Troubleshooting OSP in IDM 4.5 - Part 1


Updated Dec 19, 2023, fixed a link that pointed at old version of community.

With the release of the gemstone projects for IDM 4.02, and built into IDM 4.5 NetIQ changed the method for logging into the Identity Applications. The Identity Applications are generically considered the set of:

IDM Reporting  (/IDMRPT)
IDM User App (/IDMProv)
IDM Home and Provisioning Dashboard (/landing and /dash)
IDM Catalog Administrator (/rra)
Self Service Password Reset (/sspr)
Access Review (/ar)

The common front end to manage logins for Single Sign On (SSO) is now NetIQ's One SSO Provider (OSP). OSP seems like it was originally developed to do SAML federation simpler than the entire infrastructure of NAM (NetIQ Access Manager). The Cloud Access, Mobile Access, and Social Access appliances which are all federation based products use OSP for that purpose. With the update the IDM front end web interfaces they decided to stay consistent on the SSO component. NAM is a much more capable solution that can do much more than just Federation so if you have NAM do not think OSP is here to replace or supplant it. NAM and OSP can federate to each other (Reverse Proxy is a bit more problematic, a colleague of mine is working on getting that figured out).

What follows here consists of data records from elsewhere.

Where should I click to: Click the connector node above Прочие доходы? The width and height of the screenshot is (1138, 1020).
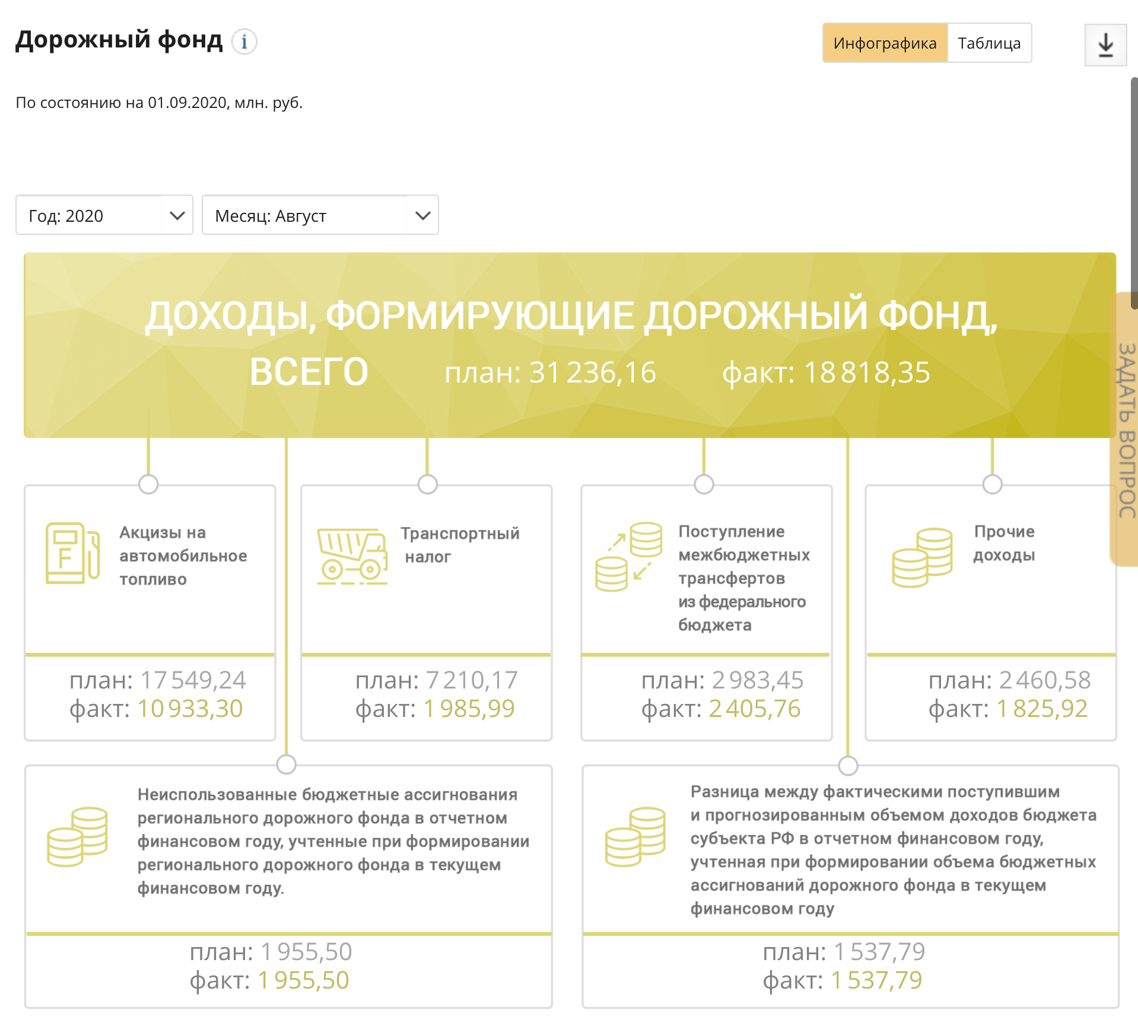tap(992, 484)
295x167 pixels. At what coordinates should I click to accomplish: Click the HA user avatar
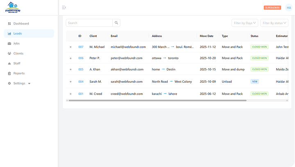pos(289,7)
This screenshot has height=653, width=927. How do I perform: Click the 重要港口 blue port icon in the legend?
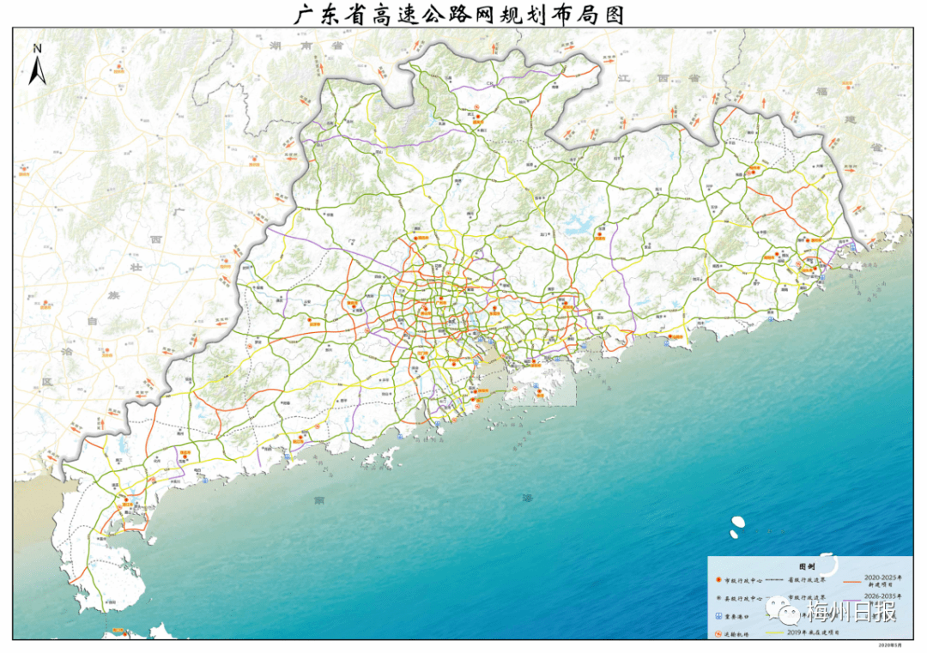click(718, 615)
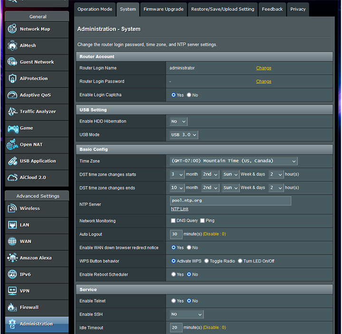Screen dimensions: 342x334
Task: Click into the NTP Server field
Action: click(230, 201)
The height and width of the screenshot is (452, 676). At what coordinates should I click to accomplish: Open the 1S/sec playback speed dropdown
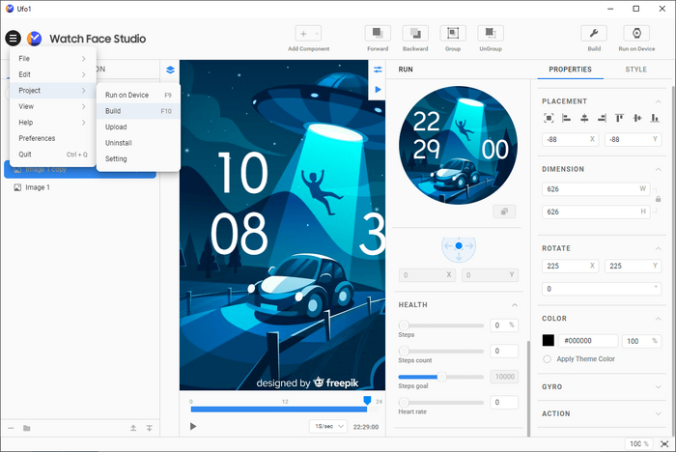click(x=327, y=426)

In principle this means OSP should be very good at doing Federation over SAML, since Cloud Access is by definition all about Federation over SAML. In practice it appears there is a limitation in place that makes it harder than needed. OSP also supports a Kerberos method for SSO, so that your local workstations Active Directory login can provide you a ticket to SSO into OSP protected applications. As I was spelunking through the configuration, I think I found where the overall OSP configuration was set, and if I read it right, was just limited by configuration. But not knowing the real configuration options, it would be hard to try and change those settings.

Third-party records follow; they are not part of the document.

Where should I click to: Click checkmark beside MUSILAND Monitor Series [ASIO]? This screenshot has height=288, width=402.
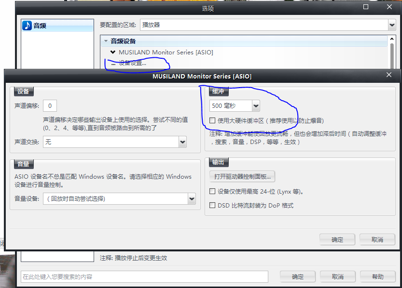[113, 52]

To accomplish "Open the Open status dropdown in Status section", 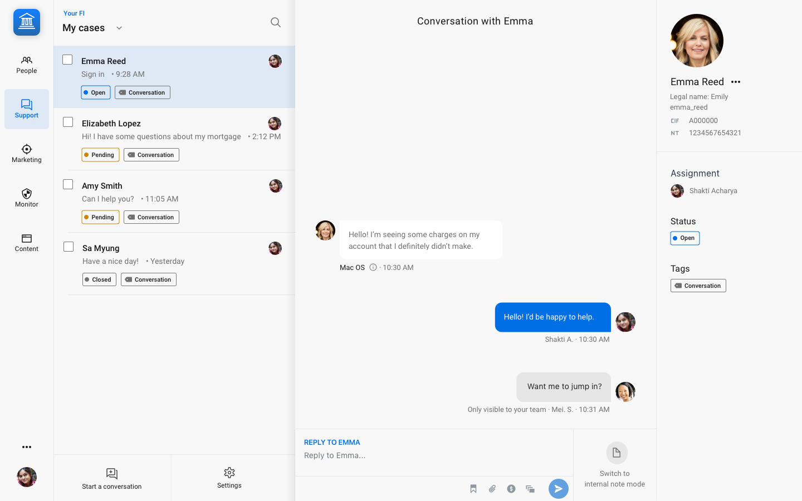I will coord(684,238).
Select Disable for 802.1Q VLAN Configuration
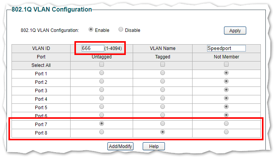This screenshot has height=158, width=275. coord(121,30)

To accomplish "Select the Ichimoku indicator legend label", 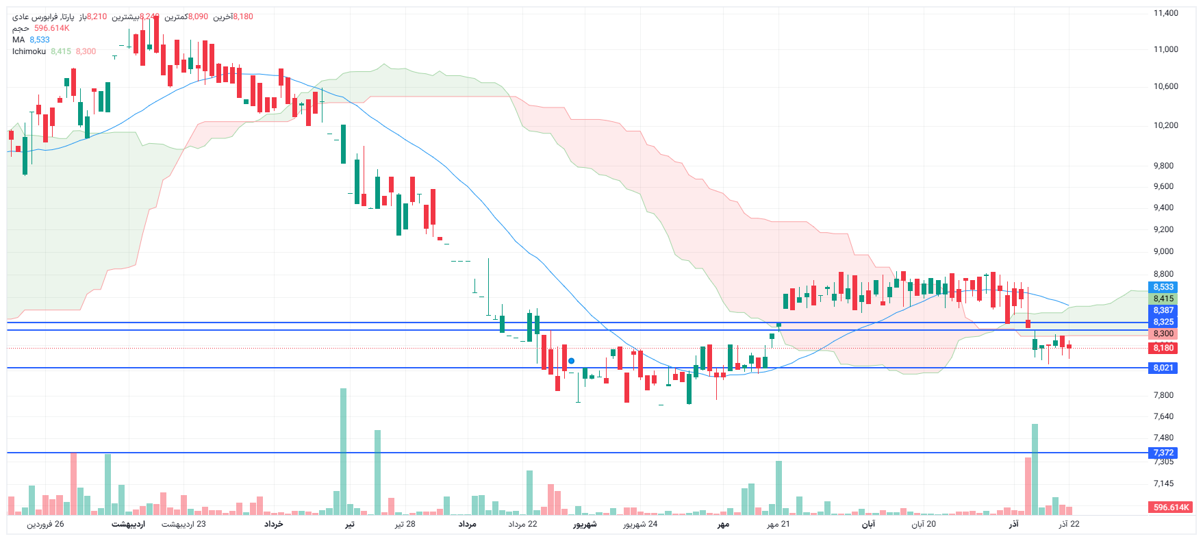I will click(x=29, y=51).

Regardless of the history, OSP is the way forward. As with any technology change we need to know what things look like when they are working so it is easier to spot when things are not working. Also seeing examples of what is not working and what to do next can be very helpful. I have tried doing articles like this for various IDM drivers over the years and that seems to be helpful. Let me thus try it for an OSP configuration as well.

You install OSP when you install the IDM Identity Apps, or when you install SSPR. Interestingly SSPR has its own login front end, and if you just drop the sspr.war file in the Tomcat deploy directory it will handle front end authentication on its own. The added benefit is that it integrates with the OSP SSO model, if that is of utility to your environment.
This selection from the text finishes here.